HN via remix.js for vilnius.js

by danslo 7 hours ago

It reads like an ad.

Secondly these are "just" IDORs, arguably the easiest class of vulnerabilities.

Thirdly it compares to GPT 5.5 and Opus 4.8.

No, we don't have Mythos at home.

vlian2088 7 hours ago | [-3 more]

>Thirdly it compares to GPT 5.5

mythos is <10% ahead of gpt 5.5 on all benchmarks, which it gains by being several times the size of opus. had it been economical to provide, it would've been released to the public on day one instead of the marketing circus those effective altruism clowns had exhibited. admitting that it costs >1000% to run inference on a <10% better model would've been very damning.

oa335 4 hours ago | [-2 more]

> it costs >1000% to run inference

do you have a source for this claim? i thought LLM providers earn high margins from inference (charged by token). is this no longer the case?

vlian2088 4 hours ago | [-0 more]

if a $6000000 cabinet can generate 10000/s tokens of Opus but only 1000/s tokens of Mythos, then Mythos costs 1000% to run no matter the markup.

no one has a source, because no one knows closed model parameter counts. we have only heuristics which strongly indicate that Mythos is simply a big fucking model that any other lab could make an equivalent of.

3836293648 4 hours ago | [-0 more]

This was just theorised. The leaked OpenAI financials suggest otherwise (because of shady naming of losses)

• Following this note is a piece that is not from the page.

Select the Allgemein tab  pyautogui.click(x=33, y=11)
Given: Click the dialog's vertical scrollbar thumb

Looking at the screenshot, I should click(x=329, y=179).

The only ones who seem to profit are the ones running smaller Chinese models. Even NVIDIA seems to have to "reinvest" their profits into sponsoring companies to buy their cards now.

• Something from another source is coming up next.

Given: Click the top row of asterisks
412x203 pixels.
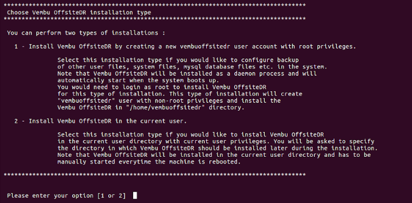Looking at the screenshot, I should click(x=155, y=5).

InsideOutSanta 6 hours ago | [-1 more]

In my experience, GLM 5.2 is extremely good at finding vulnerabilities, and more importantly, unlike Opus, I've never seen it refuse a command. It genuinely is a very strong model for finding and fixing vulnerabilities.

nozzlegear 4 hours ago | [-0 more]

More importantly, unlike Mythos and Fable, you can actually use GLM 5.2! It's not just marketingware that got its founder in hot water with the government.

NitpickLawyer 6 hours ago | [-0 more]

> Thirdly it compares to GPT 5.5 and Opus 4.8.

> No, we don't have Mythos at home.

That's still useful. To paraphrase the kids these days, GLM5.2 is in the room with us, today. Mythos is not. And for us in the EU, it's even more complicated, as Mythos might be with us in the room one day, and go poof the next day, on the whims of political entities that we have 0 control over.

Knowing where open, accessible, local models are is important. We know they're behind. But there comes a time when "good enough" is useful. Even if they're "just IDORs" today, and even if they're behind SotA today.

As someone else said above, GLM5.2 (and other models in the same tier like kimi, dsv4, etc) is / are slowly becoming "good enough" to assist in automated repo prepare work (download, install, test, edit, re-test, etc). And that translates in RL traces ready to be trained into the next generations. That might be more important than x% behind on benchmarks.

sanid 6 hours ago | [-0 more]

Technically we don't have Mythos at all? You guys have access. This tells me we have Opus at home (open weights).

jimbob45 6 hours ago | [-0 more]

Yeah they straight up say that their criteria is narrow and primarily important for their specific use case. Never let rationality cause your pitchfork to be cast away though!